Les différentiels de motifs complexes (D) ont été analysés pour améliorer la compréhension des structures relationnelles de l’évolution de la MSA. Des alertes n’étaient émises que pour des valeurs D suffisamment grandes et la présence de clusters critiques (clusters persistants avec des augmentations d’entropie> 0,35), et une variante était considérée comme une variante clé si elle constituait> 50% de la population dans un lieu déterminé .
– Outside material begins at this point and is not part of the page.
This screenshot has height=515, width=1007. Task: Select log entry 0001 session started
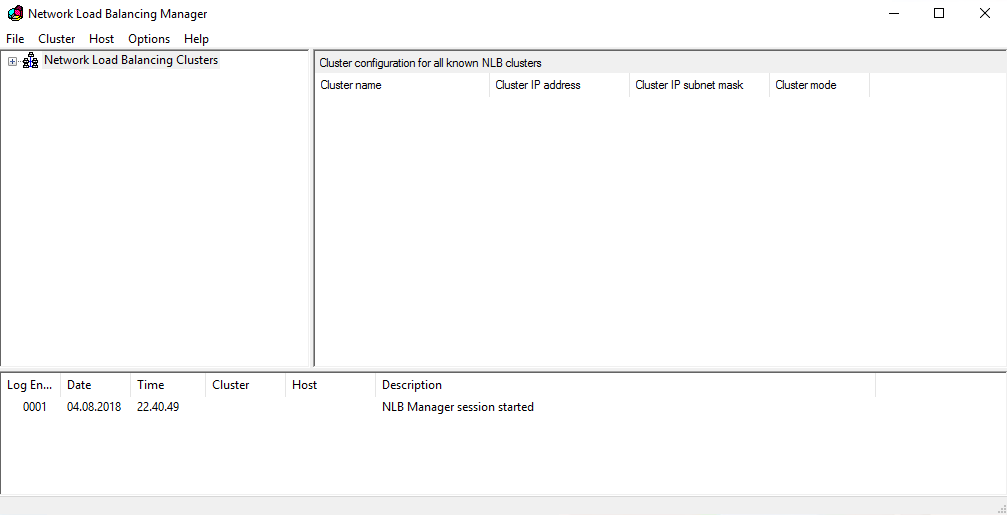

Le cadre de surveillance a été appliqué de manière prospective et rétrospective. L’analyse rétrospective était basée sur les données de séquence du SARS-CoV-2 obtenues au Royaume-Uni (lors de l’émergence des variants Delta et Alpha) et aux États-Unis (lors de l’émergence des variants Omicron et Omicron BA.2). Pour l’analyse, la prévalence du SRAS-CoV-2 était connue et les menaces pouvaient être cartographiées.

Pour une analyse prospective, les données de New York sur l’occurrence d’Omicron BA.2.12/Omicron BA.2.12.1 et d’Omicron BA.4/BA.5 ont été analysées, et toutes les menaces de SRAS-CoV n’ont pas pu être cartographiées. , est considéré comme inconnu. La surveillance a été validée en testant les populations de SRAS-CoV-2 à diverses échelles temporelles et spatiales : ville, état, pays et sur trois jours, hebdomadaire et mensuelle.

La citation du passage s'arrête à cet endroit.